## WHAT NEEDS TO BE DONE:
Your answer must be an exact copy of the entries below, with no pictures in it.

★ ★ ★

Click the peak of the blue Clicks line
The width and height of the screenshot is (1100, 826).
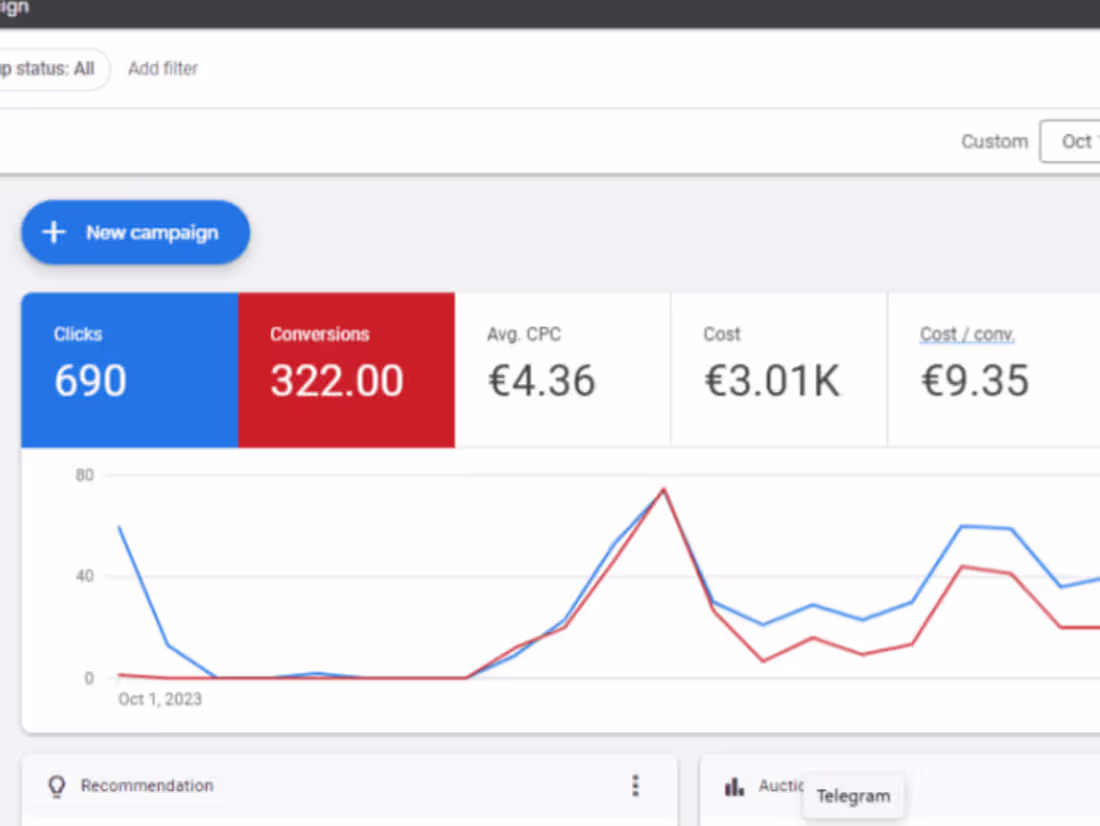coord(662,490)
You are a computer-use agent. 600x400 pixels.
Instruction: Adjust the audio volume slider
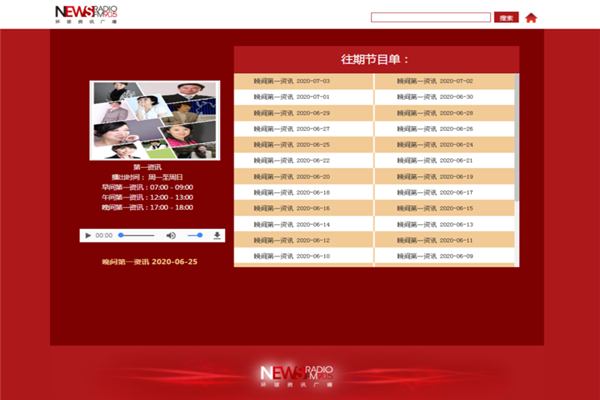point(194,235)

★ ★ ★

## SOLUTION FOR THIS EXERCISE:
Click the peak of the blue Clicks line
The width and height of the screenshot is (1100, 826).
coord(662,490)
You are a computer-use agent. 600x400 pixels.
Instruction: Adjust the audio volume slider
point(194,235)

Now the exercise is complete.